NSU History Professor Dr. Cassandra Newby-Alexander said congressional passage and state ratification of the 13th Amendment are important chapters in the story of American history, because it reveals the evolution of who would be an American citizen with rights protected by the U.S. Constitution.
Dr. Newby-Alexander said slaves were a very important asset in the early American economic system. The enslaved labor allowed the nation’s economic engine to grow and amass immense profits, especially in agriculture and specifically, the cultivation and export of cotton.
Slaves were so valuable, the federal government imposed the Fugitive Law, which required citizens to capture and return slaves to their masters.
“The constitution gave power to the federal government to protect the slave trade and slave holders’ rights to own them,” said Newby-Alexander. “Slaves were the only property the federal government protected.”
Abolition of slavery was not popular, considering the resistance from the southern states, which by the 1840s, benefited economically most from the institution.
When Abraham Lincoln was elected President, it triggered the Civil War mainly because southerners feared he would abolish slavery.
Most Union states had abolished slavery but some border states, such as Tennessee, Maryland and Kentucky, stayed true to the Union cause, but slaves still existed within their borders.
So to keep their allegiance to the Union, Lincoln allowed them to continue doing so, until he found a means to abolish the practice legally – even via war.
“Lincoln knew that slavery had to be eradicated before the nation could move on,” said Alexander. “If the war failed to do so, then he knew that ‘a divided nation’ could not stand.”
Newby-Alexander said many people believed the Emancipation Proclamation ended slavery, but language in the U.S. Constitution had to be changed to achieve this goal.
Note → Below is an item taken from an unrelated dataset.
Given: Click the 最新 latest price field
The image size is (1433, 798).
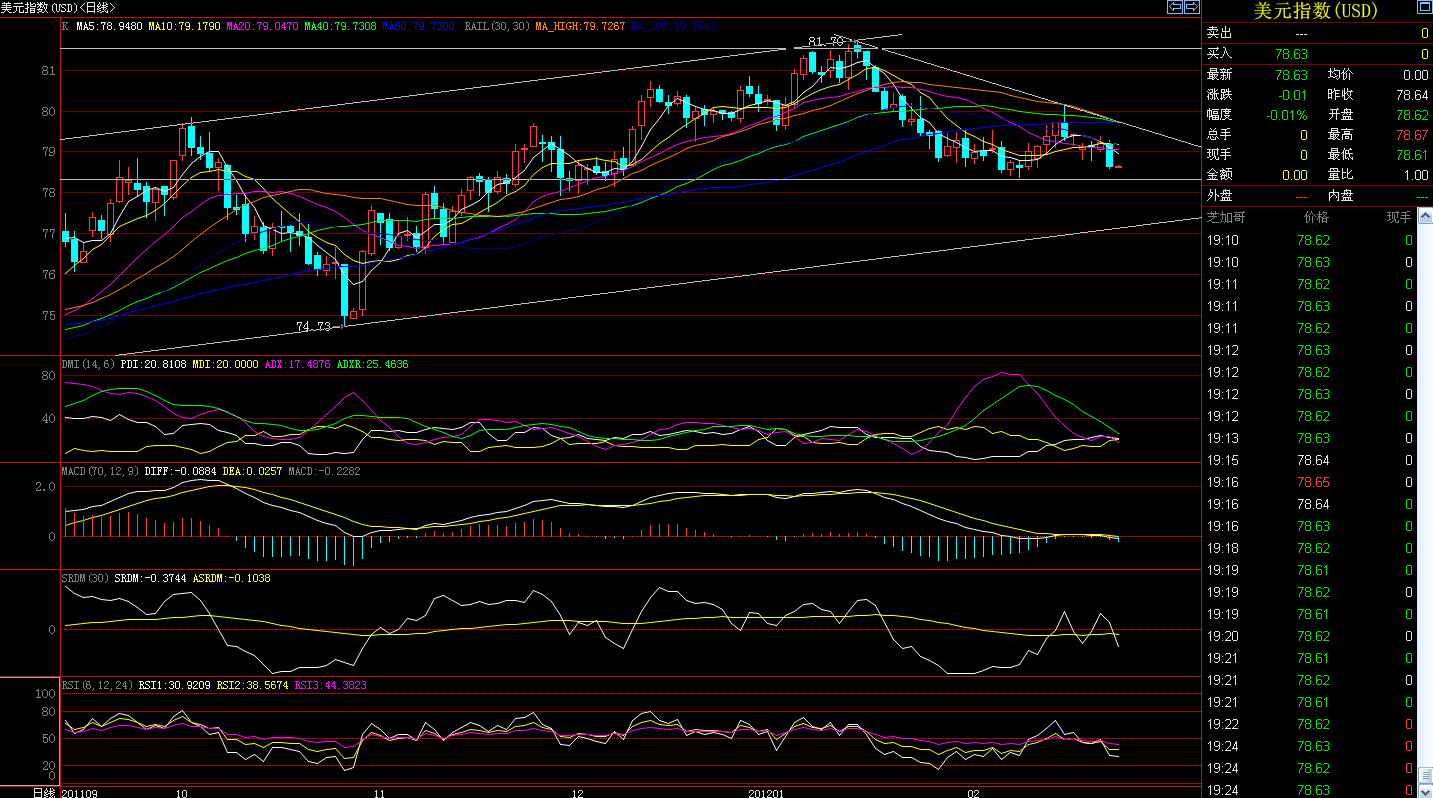Looking at the screenshot, I should [1218, 74].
The Proclamation only freed slaves “in states in rebellion against the federal government,” which were in the South, for the most part. It did not free slaves who were in the border states.
“Most of the people, who opposed the amendment in the Congress were from the free Union states,” said Newby-Alexander. “Remember, there were no southerners in the Congress at the time because the Confederate states has seceded from the Union.”
Once the states ratified the 13th Amendment and slavery ended, the issue of citizenship and equal protection under the law were addressed, with congressional passage and state ratification of the 14th Amendment in 1868.
The nation thought it had settled the citizens’ issue with the 1790 Naturalization Law, which said that only free and White people could be citizens, even immigrants, Newby-Alexander said.
Dr. Newby-Alexander said the Dred Scott decision by the U.S. Supreme Court, pointed out that not even free Blacks were granted citizenship, because they were not citizens, thus had no rights White people had to respect.
“Even Native Americans … who were born in the nation for the most part, were not citizens,” said Dr. Newby-Alexander. “Imagine Native Americans not being granted that right until 1923. This is ironic, when you had Whites seeking to claim ancestry with Native Americans.”
At a ceremony at the Capitol attended by congressional leaders and civil rights activists on December 6, the 150th anniversary of the ratification of the 13th Amendment, President Barack H. Obama sought to place the end of slavery in the broader context of the nation’s troubled history, saying the issue “was never simply about civil rights; it was about the meaning of America, the kind of country we wanted to be.”